Apply-PNH: Analysis of complement pathway biomarkers provides evidence for pharmacodynamic response in PNH patients who receive oral iptacopan monotherapy versus continuing anti-C5 therapy Free

Introduction: Paroxysmal nocturnal hemoglobinuria (PNH) is a rare acquired hemolytic disorder characterized by complement-mediated intravascular hemolysis (IVH), bone marrow failure, and severe thrombophilia. Anti-C5 therapies like eculizumab help control IVH but do not impact C3 fragment deposition on PNH erythrocytes, leaving them susceptible to extravascular hemolysis (EVH). Iptacopan, an oral Factor B (FB) inhibitor targeting the alternative pathway (AP) of the complement system, provides comprehensive control of hemolysis through inhibition of IVH and prevention of the emergence of EVH. Biomarkers of activation of the AP such as soluble C5b-9 (sC5b-9) and Factor Bb can help evaluate the inhibitory effect of iptacopan on AP-mediated complement activation.
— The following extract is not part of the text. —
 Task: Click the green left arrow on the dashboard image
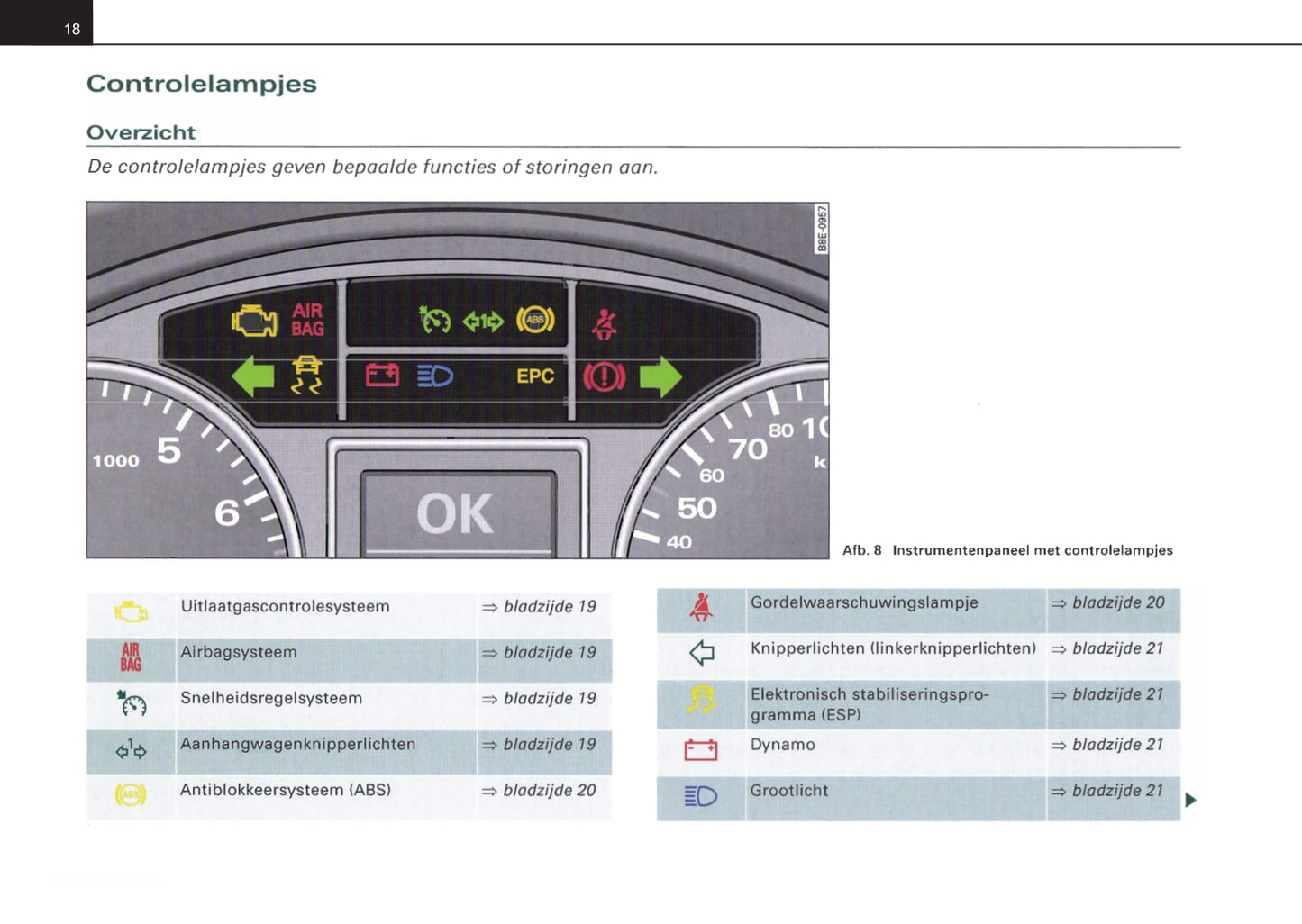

The Phase 3 APPLY-PNH trial (NCT04558918) evaluated iptacopan in adults with PNH and residual anemia (Hb <10 g/dL) despite ≥6 months of stable anti-C5 therapy (either eculizumab or ravulizumab), which showed superior efficacy of receiving iptacopan monotherapy over continuing anti-C5 therapy. Here, we report the pharmacodynamic response of the complement pathway in patients who received iptacopan following previous anti-C5 therapy in the APPLY-PNH study.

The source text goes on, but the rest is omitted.